## [Source data]
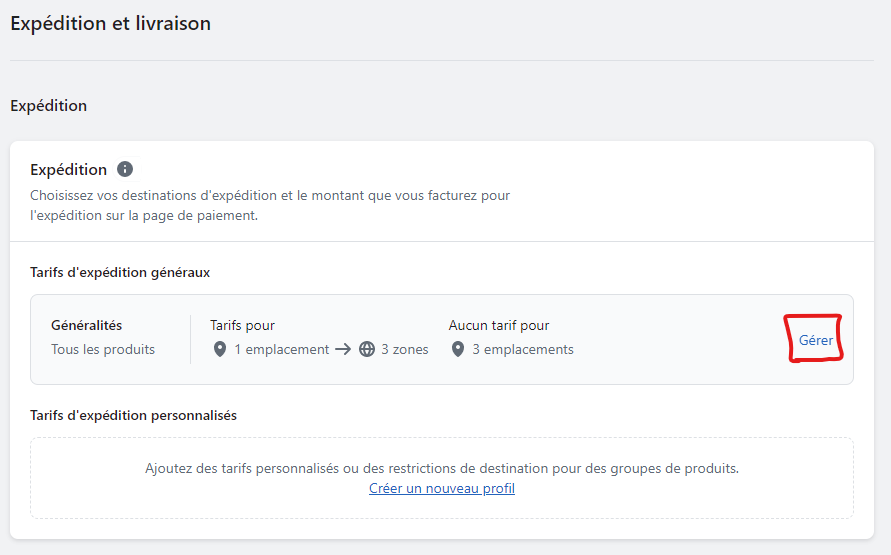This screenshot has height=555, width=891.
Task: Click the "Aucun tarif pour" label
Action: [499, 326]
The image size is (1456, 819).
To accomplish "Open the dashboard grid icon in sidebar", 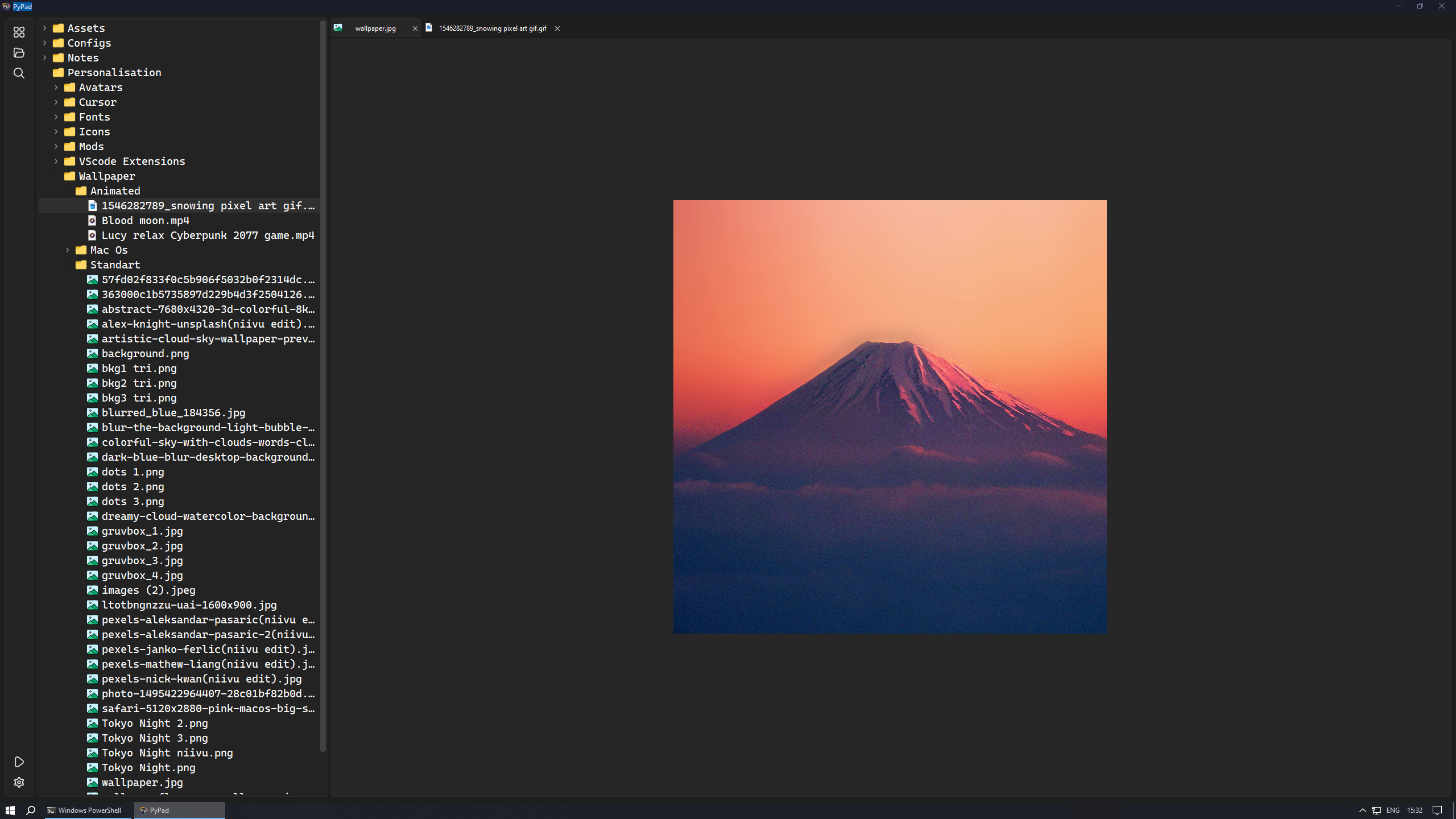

## [Task to complete]
Copy out the entries word for word, beginning with the line that contains "The image size is (1456, 819)." and continuing through the end of the entries, including both of those lines. Leave the pictures out of your answer.

## [Expected answer]
The image size is (1456, 819).
To accomplish "Open the dashboard grid icon in sidebar", 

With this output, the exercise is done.